### Records for the exercise
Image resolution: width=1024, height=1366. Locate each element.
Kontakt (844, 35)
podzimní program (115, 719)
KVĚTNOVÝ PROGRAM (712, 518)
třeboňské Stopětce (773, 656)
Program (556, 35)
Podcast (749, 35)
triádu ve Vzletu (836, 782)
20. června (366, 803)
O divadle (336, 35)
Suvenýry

### Activity
Everything from the line containing "Kontakt (844, 35)" through the end of the entries above should be retyped exactly, and nothing else.

### Task solution
Kontakt (844, 35)
podzimní program (115, 719)
KVĚTNOVÝ PROGRAM (712, 518)
třeboňské Stopětce (773, 656)
Program (556, 35)
Podcast (749, 35)
triádu ve Vzletu (836, 782)
20. června (366, 803)
O divadle (336, 35)
Suvenýry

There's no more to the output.